Alexis McKenney, a health and rehabilitation sciences professor, led a new study abroad course about disability identity during the Summer II semester through Temple Rome.
The course Disability Identity in Contemporary Society provides students with opportunities to learn about issues surrounding disability and accessibility in an international context. The program teaches the challenges people with disabilities experience while traveling abroad and at tourist destinations.
This program was designed to be done overseas as an immersive experience, and through her research, McKenney saw students’ attitudes shifted from a sympathetic to an empathetic response.
“What became more important is they turn into advocates,” she added. “And the other thing is we’re doing them in cities that are extraordinarily challenging.”
Marina Salvatore, a senior speech pathology major, was one of the 12 participants in the program.
One night the group had a “silent dinner,” a simulation about communicating with a hearing impairment. It was created by two of McKenney’s former students who are deaf.
“The waiters and waitresses had to work with us to try to get our order and it was just a really frustrating experience, but it also made me realize that there are things that we can work toward to help people who are deaf or hard of hearing in certain situations,” Salvatore said.
During dinner, one of the former students FaceTimed McKenney and Salvatore wanted to converse with him using American Sign Language. She was able to ask McKenney in writing as the restaurant had paper table cloths.
“It was just a super cool experience because it was the first time I ever really got to sign with a deaf person,” she said.
McKenney noted this experience as one of the most poignant moments of the trip.
“I held the phone up while the two of them had a conversation and the rest of the class gathered around and thought this was the greatest thing ever,” McKenney said. “They were actually getting to talk to somebody who facilitated this and actually has a disability.”

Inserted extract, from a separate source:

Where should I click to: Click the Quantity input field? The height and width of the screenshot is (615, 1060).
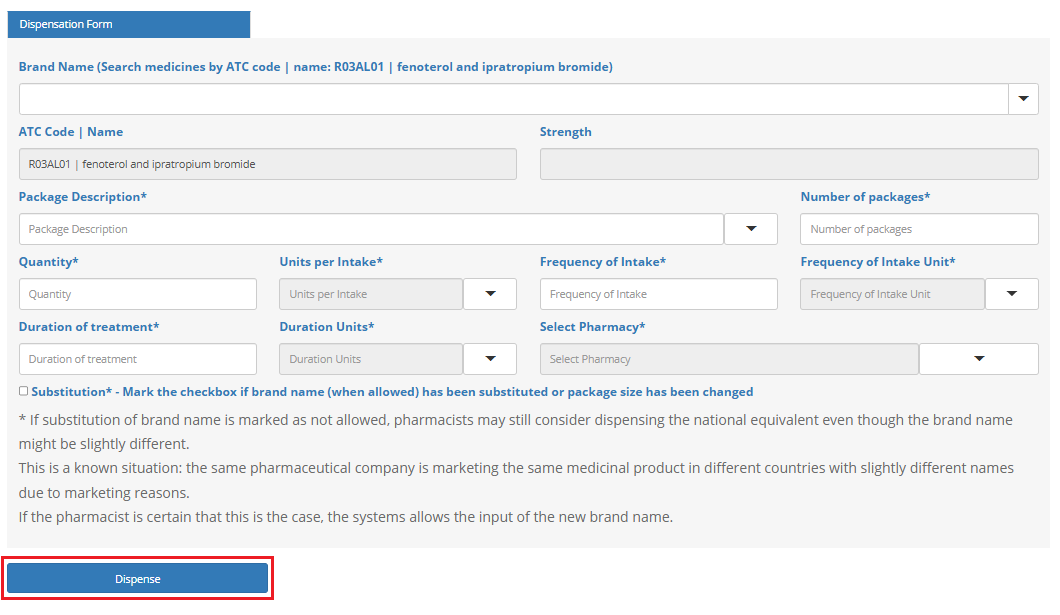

McKenney was amazed as this was the first class to suggest making the activity last an entire day instead of one dinner. Students suggested avoiding choosing restaurants with paper tablecloths, making students communicate without pencils and pens.
“They were able to see where it needed to be even tougher for them to grasp what the challenge was for,” McKenney said.
Brooke Dutton, an occupational therapy graduate student, said the class experienced accessibility issues with wheelchair lifts, ramps to restaurants, handicap parking and the cobblestone lining parts of the city.
During a wheelchair simulation, the class went to the Spanish Steps but the wheelchair lift was out of service. After asking for assistance and finding no solution, the class carried the wheelchairs up the stairs, Salvatore said.
“It really hit home for me to see how hard it could be just traveling to these places and not having equal opportunities for everyone,” Dutton said. “It’s one thing to talk about it. It’s another thing to experience it.”
This program gives students a “trained eye” in thinking about people in wheelchairs going through flooded curb cuts when it’s raining, or noticing a restroom at their job only meets the basics of the Americans with Disabilities Act, McKenney said.
Although there are barriers, McKenney wants to see more students with disabilities not only pursue her program but to also study abroad.
The first thing she did when she started working at Temple in 2018 was meeting with the Department of Education Abroad and Overseas Campuses and Disability Resources and Services about accommodating students.
“My suspicion is that students with disabilities, particularly if they’re going to need an interpreter or they’re blind, or they need to bring a wheelchair, a lot just think ‘I’m not going to bother,’” McKenney said.
Salvatore described the experience as “eye opening” and encourages any student to participate in the program.
“This trip really lit a fire inside of me. You can do something about it even though you’re just one voice. You can rally people around you either in your class, your program or in your profession,” Dutton said.